Tutti aspettano con ansia il 31ottobre, al momento ancora data ultima della definitiva uscita del Regno Unito dalla UE. Eppure quel giorno non sarà la fine di un tormentato percorso iniziato tre anni fa, ma l’inizio di una valanga di problemi connessi, interni ed esterni all’UK.
Mentre Boris Johnson tira dritto, fra bluff e pugni chiusi che non fanno paura a nessuno, tranne forse ai suoi connazionali, a montare è la protesta in Scozia. A Edimburgo la gente è scesa in strada per chiedere un secondo referendum, staccarsi definitivamente dal Regno Unito e restare nell’UE, volontà che nel referendum del 2016 era stata ampliamente dimostrata dal 65% degli elettori scozzesi.
A separarsi da Londra ci avevano già provato, il 15 settembre del 2014, quando il 55,42% dei voti si espresse per restare nell’UK, contro il 44,58%, una vittoria risicata che ha lasciato malumori diffusi capaci di ritrovare vigore proprio grazie alla Brexit. A guidare la nuova ondata di secessione è il “All Under One Banner”, formazione indipendentista di Neil MacKay, che dal 2014 non ha mai smesso di chiedere l’addio da Londra.

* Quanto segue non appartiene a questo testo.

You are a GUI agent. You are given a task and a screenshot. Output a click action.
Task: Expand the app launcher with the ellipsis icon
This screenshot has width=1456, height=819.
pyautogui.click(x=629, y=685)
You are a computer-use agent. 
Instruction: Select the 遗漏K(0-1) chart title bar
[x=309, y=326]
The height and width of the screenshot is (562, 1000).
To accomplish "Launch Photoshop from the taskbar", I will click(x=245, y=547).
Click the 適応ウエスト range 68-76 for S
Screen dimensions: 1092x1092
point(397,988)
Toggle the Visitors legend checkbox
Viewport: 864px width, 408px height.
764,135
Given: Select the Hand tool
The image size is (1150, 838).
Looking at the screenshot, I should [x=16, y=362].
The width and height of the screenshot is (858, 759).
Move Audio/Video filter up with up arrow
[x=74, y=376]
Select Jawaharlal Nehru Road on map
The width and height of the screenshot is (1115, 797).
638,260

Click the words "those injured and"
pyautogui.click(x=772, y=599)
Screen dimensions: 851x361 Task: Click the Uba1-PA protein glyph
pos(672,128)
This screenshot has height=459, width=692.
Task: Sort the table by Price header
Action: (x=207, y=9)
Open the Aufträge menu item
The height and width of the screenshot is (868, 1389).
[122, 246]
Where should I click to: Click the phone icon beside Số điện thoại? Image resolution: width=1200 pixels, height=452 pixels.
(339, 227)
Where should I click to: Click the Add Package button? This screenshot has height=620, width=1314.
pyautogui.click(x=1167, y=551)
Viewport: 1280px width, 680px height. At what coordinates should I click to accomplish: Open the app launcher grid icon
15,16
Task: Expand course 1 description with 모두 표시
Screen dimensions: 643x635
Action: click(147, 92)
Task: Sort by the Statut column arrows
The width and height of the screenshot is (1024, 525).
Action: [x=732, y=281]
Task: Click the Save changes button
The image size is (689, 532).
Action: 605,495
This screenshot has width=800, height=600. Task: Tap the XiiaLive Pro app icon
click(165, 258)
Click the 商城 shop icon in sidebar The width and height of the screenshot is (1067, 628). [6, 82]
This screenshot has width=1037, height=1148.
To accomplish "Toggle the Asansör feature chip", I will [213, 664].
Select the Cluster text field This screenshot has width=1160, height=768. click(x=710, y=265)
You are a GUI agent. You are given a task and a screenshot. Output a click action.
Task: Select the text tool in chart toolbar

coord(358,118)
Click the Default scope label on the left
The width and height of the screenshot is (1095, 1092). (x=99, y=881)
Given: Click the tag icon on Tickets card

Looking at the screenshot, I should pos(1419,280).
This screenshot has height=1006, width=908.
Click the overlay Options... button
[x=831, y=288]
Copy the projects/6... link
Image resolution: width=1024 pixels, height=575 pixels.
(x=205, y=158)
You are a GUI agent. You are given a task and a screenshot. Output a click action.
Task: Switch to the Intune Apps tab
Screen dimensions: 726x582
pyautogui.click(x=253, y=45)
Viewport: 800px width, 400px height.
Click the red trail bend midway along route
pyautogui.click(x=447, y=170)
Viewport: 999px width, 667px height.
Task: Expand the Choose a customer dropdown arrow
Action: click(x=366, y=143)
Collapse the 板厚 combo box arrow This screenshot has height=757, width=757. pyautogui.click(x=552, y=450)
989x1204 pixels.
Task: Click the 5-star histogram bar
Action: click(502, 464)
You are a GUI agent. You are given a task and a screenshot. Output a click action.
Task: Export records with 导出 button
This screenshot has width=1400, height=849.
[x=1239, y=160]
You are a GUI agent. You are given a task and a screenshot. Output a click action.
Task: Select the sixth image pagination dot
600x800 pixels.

Non si tratta solo di parole o minacce, ma di una vera proposta di legge varata dal governo scozzese per indire un secondo referendum: “Per dare opportunità di scegliere liberamente se essere una nazione indipendente europea, invece di farci imporre un futuro con la Brexit”. Il riferimento alla tanto temuta uscita con un pericolo “no deal” è chiaro: se volete precipitare nel baratro accomodatevi, ma senza di noi.
Manca all’appello una data, ma quello è il passaggio più delicato, perché per indire il referendum è necessario il via libera da Londra, passaggio che al momento non è neanche preso in considerazione da Westminster, dove i problemi sono altri e ben più urgenti.